Stored items:

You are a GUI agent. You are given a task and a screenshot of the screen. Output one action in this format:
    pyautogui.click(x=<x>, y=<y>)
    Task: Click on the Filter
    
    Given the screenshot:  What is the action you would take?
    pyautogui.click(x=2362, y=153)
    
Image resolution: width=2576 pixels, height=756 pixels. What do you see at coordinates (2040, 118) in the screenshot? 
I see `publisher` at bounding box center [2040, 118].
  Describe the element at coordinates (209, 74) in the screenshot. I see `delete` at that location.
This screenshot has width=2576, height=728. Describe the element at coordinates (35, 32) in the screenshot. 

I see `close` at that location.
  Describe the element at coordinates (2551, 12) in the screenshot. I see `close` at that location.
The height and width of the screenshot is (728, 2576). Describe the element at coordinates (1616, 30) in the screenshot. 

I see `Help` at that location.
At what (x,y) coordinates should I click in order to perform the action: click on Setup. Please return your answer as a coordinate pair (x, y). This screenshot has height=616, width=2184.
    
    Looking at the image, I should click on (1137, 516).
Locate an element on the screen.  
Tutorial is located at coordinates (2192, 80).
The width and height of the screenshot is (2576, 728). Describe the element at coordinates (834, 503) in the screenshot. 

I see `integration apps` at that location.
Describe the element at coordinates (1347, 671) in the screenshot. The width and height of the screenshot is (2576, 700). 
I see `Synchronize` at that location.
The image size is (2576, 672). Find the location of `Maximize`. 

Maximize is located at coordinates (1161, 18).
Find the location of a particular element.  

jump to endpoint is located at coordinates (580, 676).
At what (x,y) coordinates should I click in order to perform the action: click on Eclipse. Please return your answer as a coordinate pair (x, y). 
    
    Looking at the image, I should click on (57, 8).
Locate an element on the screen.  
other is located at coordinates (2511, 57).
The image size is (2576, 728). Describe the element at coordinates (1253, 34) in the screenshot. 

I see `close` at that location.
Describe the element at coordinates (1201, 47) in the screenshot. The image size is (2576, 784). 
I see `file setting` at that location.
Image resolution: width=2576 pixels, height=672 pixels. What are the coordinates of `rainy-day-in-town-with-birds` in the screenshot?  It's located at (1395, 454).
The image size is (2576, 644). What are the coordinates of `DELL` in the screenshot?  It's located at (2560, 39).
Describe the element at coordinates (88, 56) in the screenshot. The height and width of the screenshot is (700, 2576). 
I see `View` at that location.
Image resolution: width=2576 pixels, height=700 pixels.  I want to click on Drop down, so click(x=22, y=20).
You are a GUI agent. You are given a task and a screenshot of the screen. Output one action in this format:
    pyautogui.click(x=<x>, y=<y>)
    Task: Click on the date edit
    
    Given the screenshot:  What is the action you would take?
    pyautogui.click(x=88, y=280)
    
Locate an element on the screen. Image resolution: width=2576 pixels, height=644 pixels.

-- Work to complete --
Locate each line in the records that contains the word "should" and copy those lines in full. Case counts.

-- Result below --
At what (x,y) coordinates should I click in order to perform the action: click on Setup. Please return your answer as a coordinate pair (x, y). This screenshot has height=616, width=2184.
    Looking at the image, I should click on (1137, 516).
At what (x,y) coordinates should I click in order to perform the action: click on Eclipse. Please return your answer as a coordinate pair (x, y). 
    Looking at the image, I should click on (57, 8).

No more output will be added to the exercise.